» Work to be completed
Rewrite the data from the line with "Open the 游戏类别 dropdown" up to and including the line with "(x=119, y=18)", replacing "dropdown" with "drop-down list" and changing nothing else. Leave the pictures out of your answer.

» Provided material
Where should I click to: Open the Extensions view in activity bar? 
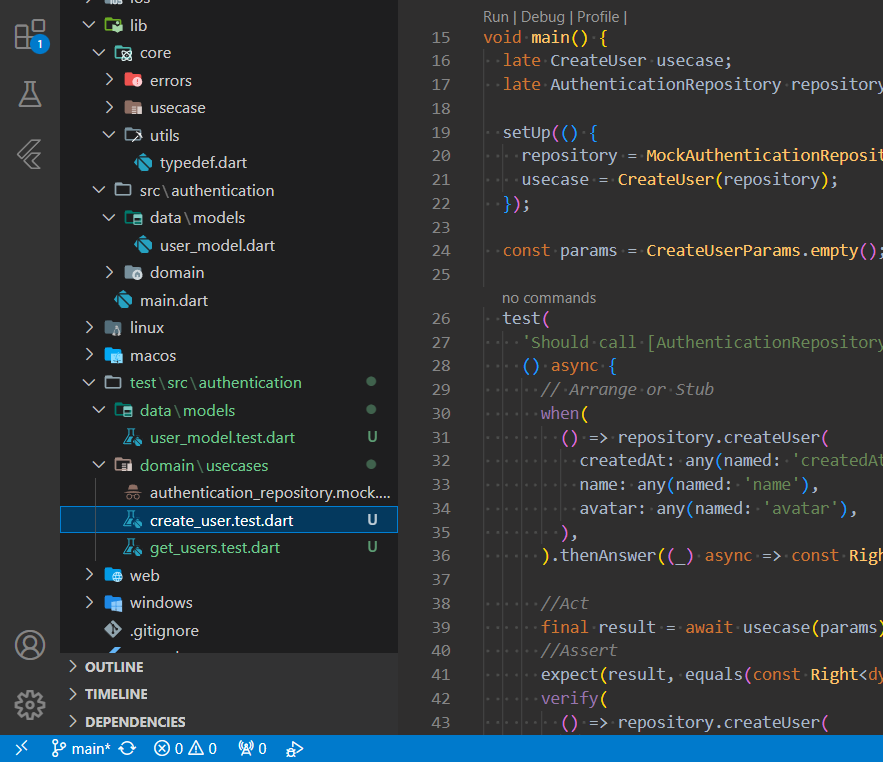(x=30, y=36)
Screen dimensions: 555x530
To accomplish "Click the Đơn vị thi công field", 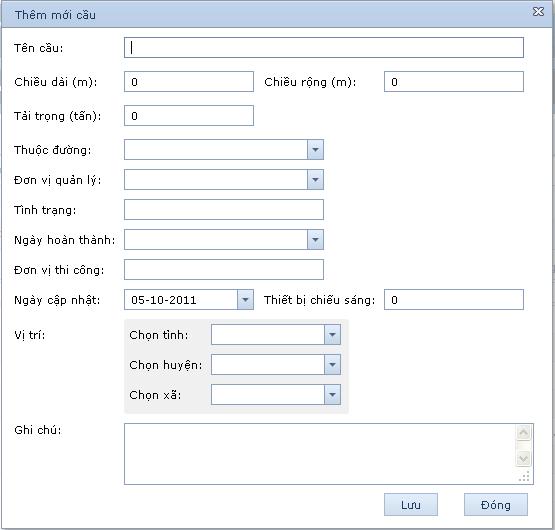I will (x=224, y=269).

---

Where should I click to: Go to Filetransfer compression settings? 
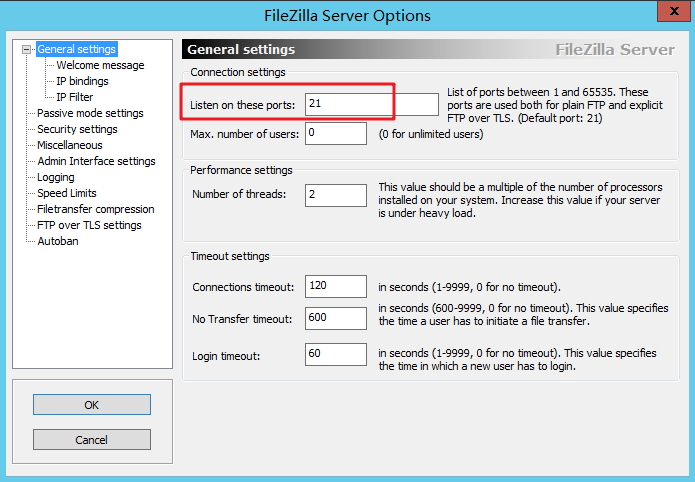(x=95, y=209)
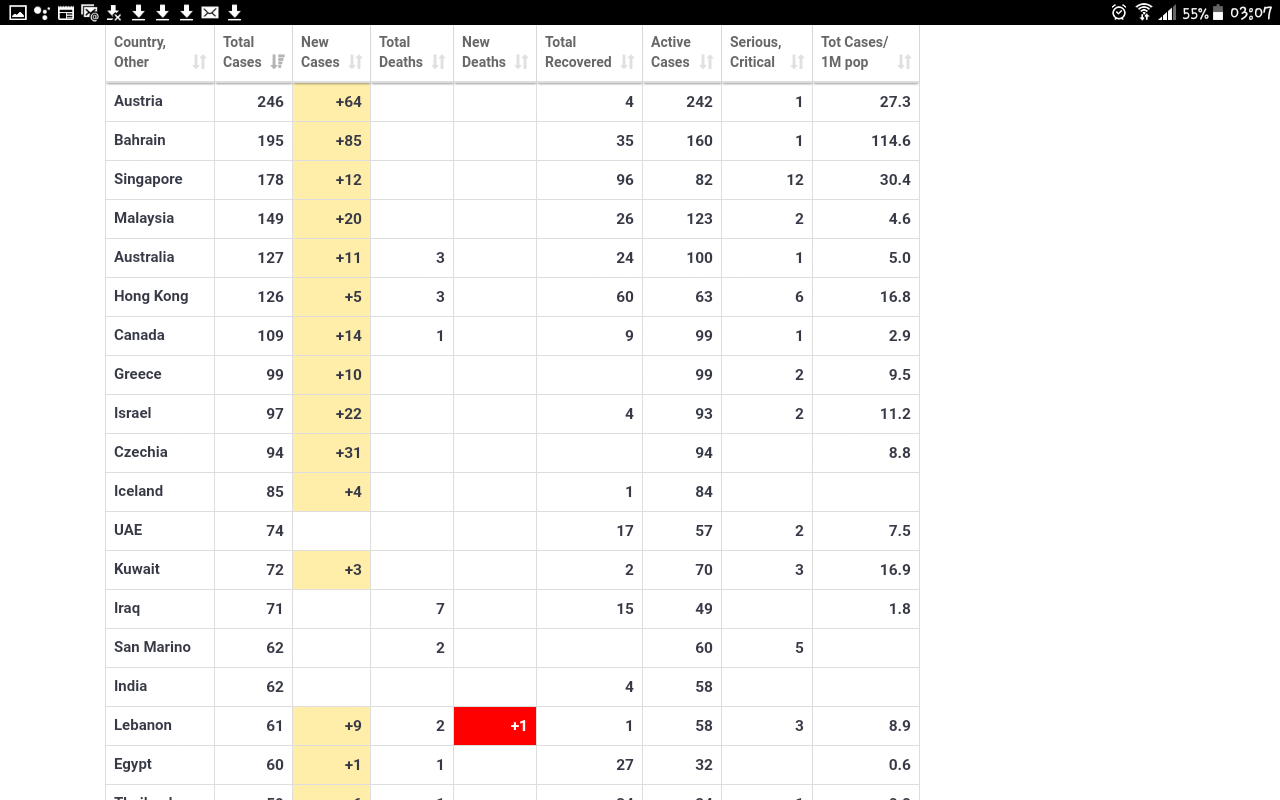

...

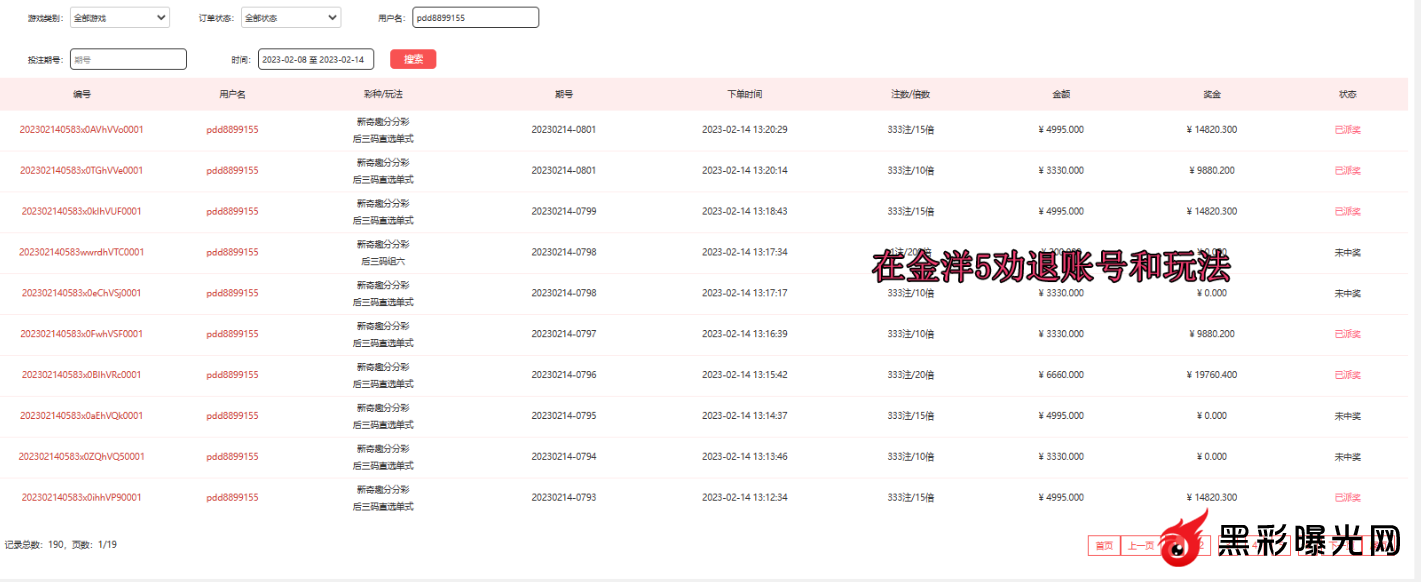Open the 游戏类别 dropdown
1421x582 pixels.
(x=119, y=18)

» Exercise answer
Open the 游戏类别 drop-down list
1421x582 pixels.
(x=119, y=18)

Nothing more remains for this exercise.